Best Treatment For Shingles

Shingles is a virus which affects a nerve and the surrounding area, and is most commonly associated with the over 50’s. However, it is possible to develop the virus at any age. Shingles develops as a result of the chickenpox virus herpes varicella-zoster (VZV) which lays dormant in the sensory nervous system after a bout of the virus; it is the reactivation of VZV which leads to shingles.

The best treatment for shingles is provided by a GP and understanding the signs of the virus early can prevent a more severe bout and lower the risk of complications as a result.

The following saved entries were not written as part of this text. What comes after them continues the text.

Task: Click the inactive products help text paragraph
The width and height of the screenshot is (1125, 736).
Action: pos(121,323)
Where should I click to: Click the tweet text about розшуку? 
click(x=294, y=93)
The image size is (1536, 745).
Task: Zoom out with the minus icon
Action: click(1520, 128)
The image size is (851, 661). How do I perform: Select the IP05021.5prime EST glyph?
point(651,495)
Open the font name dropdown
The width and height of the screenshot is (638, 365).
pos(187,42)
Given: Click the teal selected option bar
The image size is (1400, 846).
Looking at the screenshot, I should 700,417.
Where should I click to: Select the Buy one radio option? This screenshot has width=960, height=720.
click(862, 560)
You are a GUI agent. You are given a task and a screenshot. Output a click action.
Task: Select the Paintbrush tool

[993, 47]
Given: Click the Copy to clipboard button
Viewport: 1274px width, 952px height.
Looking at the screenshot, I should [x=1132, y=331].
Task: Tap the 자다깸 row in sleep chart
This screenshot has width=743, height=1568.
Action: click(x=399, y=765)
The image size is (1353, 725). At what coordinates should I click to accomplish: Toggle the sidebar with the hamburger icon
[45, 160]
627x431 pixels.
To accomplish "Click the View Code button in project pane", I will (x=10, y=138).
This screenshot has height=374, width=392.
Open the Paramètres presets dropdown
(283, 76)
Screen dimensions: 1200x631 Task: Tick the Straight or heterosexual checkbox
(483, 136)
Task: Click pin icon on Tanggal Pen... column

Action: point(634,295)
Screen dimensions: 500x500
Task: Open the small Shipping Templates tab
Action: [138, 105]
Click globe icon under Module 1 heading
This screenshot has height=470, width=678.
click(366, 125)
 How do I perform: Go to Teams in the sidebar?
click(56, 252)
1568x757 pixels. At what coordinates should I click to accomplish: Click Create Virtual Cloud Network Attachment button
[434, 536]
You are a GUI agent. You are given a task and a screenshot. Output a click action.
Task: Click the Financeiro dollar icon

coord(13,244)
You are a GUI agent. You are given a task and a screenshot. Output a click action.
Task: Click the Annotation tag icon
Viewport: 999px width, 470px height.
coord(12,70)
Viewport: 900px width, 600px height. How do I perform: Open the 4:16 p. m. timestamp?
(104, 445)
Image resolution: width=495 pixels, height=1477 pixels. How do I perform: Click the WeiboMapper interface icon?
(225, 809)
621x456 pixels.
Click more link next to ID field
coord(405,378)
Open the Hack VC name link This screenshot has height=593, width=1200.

Early symptoms of shingles

The early signs of shingles will differ in children and adults. The first signs of shingles in children are often determined upon the appearance of a rash with no pain or feeling of unwell beforehand. In adults the signs are more noticeable.

Shingles will generally affect either the left or right side of the body and in the majority of cases, the chest and abdomen. The early symptoms of the virus will be a tingling or burning sensation and feeling of numbness in the affected area, this may be combined with stabbing pains. A feeling of tiredness, muscle pain and a high temperature may also present for several days before a rash appears.

Seeking medical attention for shingles

Seeking medical attention will ensure you receive the best treatment for shingles; there are methods of treatment that can be administered by a GP for both the pain and the rash.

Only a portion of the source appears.